▶ _Interface element records_:

□ □ □ □ □ □ □

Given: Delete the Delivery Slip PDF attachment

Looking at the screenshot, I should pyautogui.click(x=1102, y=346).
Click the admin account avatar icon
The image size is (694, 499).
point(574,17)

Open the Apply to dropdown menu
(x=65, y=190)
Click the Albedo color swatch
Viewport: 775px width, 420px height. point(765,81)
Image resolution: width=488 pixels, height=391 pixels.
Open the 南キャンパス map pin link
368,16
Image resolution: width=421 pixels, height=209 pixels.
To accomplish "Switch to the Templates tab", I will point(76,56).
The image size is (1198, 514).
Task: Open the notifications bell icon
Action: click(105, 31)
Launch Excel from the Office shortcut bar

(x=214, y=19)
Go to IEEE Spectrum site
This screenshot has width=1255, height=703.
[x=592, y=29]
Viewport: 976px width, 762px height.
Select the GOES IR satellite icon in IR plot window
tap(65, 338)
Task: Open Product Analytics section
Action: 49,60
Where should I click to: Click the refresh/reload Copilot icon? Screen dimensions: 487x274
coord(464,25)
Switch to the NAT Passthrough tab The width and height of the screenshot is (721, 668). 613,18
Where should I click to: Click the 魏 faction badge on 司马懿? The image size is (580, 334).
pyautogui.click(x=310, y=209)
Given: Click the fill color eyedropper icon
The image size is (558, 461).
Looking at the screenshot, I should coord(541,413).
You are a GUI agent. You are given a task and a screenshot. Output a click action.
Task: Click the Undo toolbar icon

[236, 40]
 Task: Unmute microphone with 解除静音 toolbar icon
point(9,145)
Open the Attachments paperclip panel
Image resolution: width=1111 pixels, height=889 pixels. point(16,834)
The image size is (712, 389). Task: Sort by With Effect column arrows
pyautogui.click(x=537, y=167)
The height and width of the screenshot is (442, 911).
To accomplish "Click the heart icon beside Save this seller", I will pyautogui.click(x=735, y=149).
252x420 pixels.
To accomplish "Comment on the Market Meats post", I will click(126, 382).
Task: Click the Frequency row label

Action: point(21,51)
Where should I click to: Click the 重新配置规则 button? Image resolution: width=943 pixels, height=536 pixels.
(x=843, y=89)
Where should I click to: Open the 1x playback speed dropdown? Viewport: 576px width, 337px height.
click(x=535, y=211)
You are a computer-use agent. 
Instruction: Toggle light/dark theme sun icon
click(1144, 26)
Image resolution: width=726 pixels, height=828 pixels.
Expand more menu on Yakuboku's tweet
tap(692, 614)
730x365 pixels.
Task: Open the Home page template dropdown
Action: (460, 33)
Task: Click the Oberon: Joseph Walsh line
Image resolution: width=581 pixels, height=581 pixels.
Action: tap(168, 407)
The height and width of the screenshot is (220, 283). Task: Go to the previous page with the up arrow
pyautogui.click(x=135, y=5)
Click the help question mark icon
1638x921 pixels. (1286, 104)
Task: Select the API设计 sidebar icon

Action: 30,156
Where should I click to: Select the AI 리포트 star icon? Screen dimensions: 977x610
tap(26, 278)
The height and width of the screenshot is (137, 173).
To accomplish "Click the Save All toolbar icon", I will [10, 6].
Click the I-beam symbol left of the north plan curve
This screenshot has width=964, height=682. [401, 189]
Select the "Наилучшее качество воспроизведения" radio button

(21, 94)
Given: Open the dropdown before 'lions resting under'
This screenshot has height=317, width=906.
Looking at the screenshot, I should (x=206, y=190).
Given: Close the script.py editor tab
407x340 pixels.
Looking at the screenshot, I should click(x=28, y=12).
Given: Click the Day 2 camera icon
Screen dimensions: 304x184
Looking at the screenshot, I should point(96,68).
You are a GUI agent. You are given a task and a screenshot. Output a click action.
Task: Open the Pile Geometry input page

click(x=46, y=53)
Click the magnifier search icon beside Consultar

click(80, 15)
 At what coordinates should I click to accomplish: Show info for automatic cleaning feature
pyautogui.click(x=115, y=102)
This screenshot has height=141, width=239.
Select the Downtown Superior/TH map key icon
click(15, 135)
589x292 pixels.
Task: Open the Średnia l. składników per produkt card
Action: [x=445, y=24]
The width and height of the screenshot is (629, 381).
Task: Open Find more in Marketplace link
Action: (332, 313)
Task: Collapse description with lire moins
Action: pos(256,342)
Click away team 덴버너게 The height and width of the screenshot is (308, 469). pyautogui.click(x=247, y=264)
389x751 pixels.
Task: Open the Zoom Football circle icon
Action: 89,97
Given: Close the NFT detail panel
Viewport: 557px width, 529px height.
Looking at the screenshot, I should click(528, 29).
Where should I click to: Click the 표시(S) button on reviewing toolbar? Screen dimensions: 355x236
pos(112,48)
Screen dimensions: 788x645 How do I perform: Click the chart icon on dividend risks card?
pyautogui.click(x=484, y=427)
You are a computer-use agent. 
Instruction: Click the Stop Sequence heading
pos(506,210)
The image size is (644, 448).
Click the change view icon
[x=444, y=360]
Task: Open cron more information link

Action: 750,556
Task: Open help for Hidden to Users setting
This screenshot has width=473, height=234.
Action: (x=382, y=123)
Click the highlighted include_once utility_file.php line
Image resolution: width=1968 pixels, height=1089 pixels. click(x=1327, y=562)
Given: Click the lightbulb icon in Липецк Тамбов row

□ □ □ □ □ □ □

Rewrite the material between the lines holding "At what coordinates" and "Looking at the screenshot, I should click(528, 29).", inclusive, switching "Close" to "Dismiss" and leaving everything else unchanged.

▶ _Answer to this problem_:
 At what coordinates should I click to accomplish: Show info for automatic cleaning feature
pyautogui.click(x=115, y=102)
This screenshot has height=141, width=239.
Select the Downtown Superior/TH map key icon
click(15, 135)
589x292 pixels.
Task: Open the Średnia l. składników per produkt card
Action: [x=445, y=24]
The width and height of the screenshot is (629, 381).
Task: Open Find more in Marketplace link
Action: (332, 313)
Task: Collapse description with lire moins
Action: pos(256,342)
Click away team 덴버너게 The height and width of the screenshot is (308, 469). pyautogui.click(x=247, y=264)
389x751 pixels.
Task: Open the Zoom Football circle icon
Action: 89,97
Given: Dismiss the NFT detail panel
Viewport: 557px width, 529px height.
Looking at the screenshot, I should click(528, 29).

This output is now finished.